Background The Department of Health recently offered funding to support children's palliative care projects, one of which addressed the provision of psychology services within specific children's hospices. The aims of the project were to review best practice in the current provision of psychological support for children with palliative care needs and their families, identify methods of assessing need and evaluating outcomes, and determine how psychological services might link with and enhance the model of supportive care already provided by the hospices.

Methods A mixed methods approach was adopted, involving focus groups with family members and hospice staff, individual face-to-face or telephone interviews with family members, hospice staff and external staff and a web-based survey for parents. Topics covered included the assessment of psychological need and how need is met, the provision of specialist services and any gaps in provision, and the use of assessment and outcome measures. Interviews were recorded and transcribed verbatim and analysed using thematic coding.

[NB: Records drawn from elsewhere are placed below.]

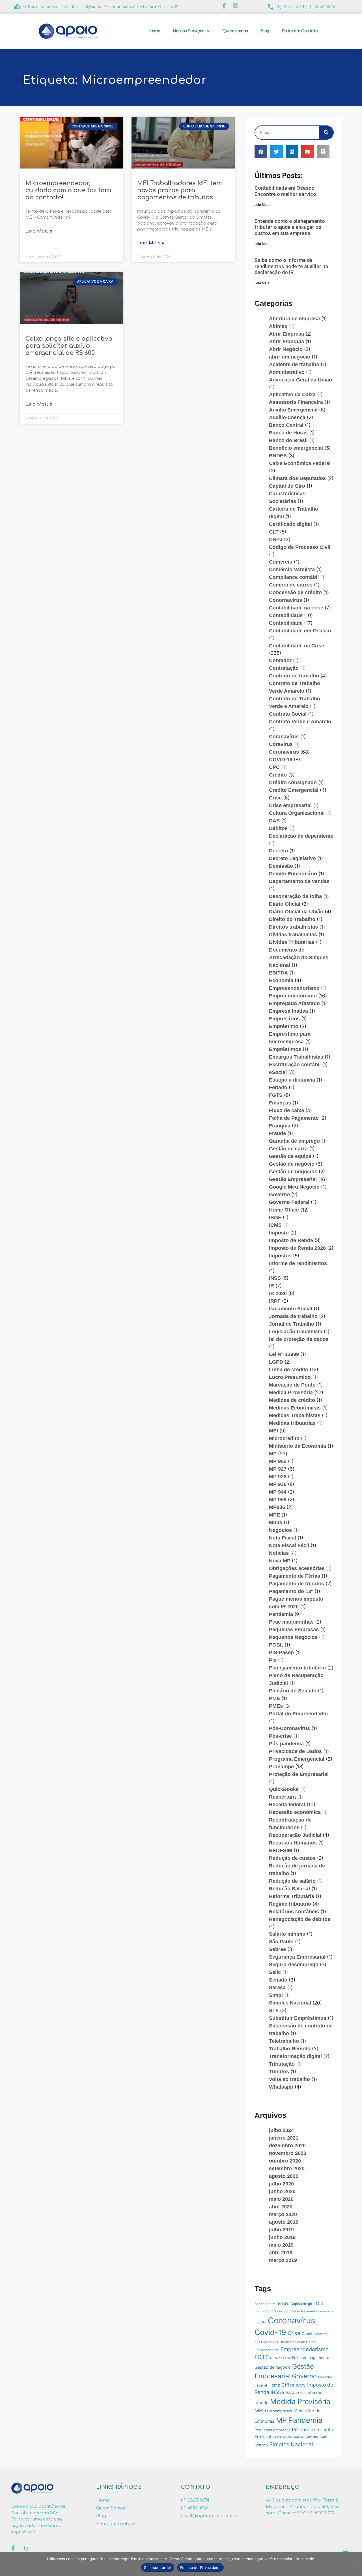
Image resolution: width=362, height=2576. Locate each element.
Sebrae (277, 1949)
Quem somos (235, 31)
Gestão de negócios (293, 1171)
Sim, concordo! (157, 2567)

Results Ninety-five hospice staff, 28 external staff and 74 family members participated. All staff currently provide psychological support at level 1 (NICE 2004), some provide support at levels 2–3 but there is no provision at level 4. However, there is an untapped and unrecognised resource of existing staff skills within the hospices. Validated tools are not used for assessment or evaluation and some concerns were raised about the mechanisms for families and staff to provide open and honest feedback. Particular areas of need for specialist intervention included the management of challenging behaviour and supervision for staff managing complex situations.

Conclusion Provision of specialist psychology services would be of benefit to the hospices, their patients and families, and external staff. Such a role needs to be embedded in a systemic model of working and have strong links with other professional groups.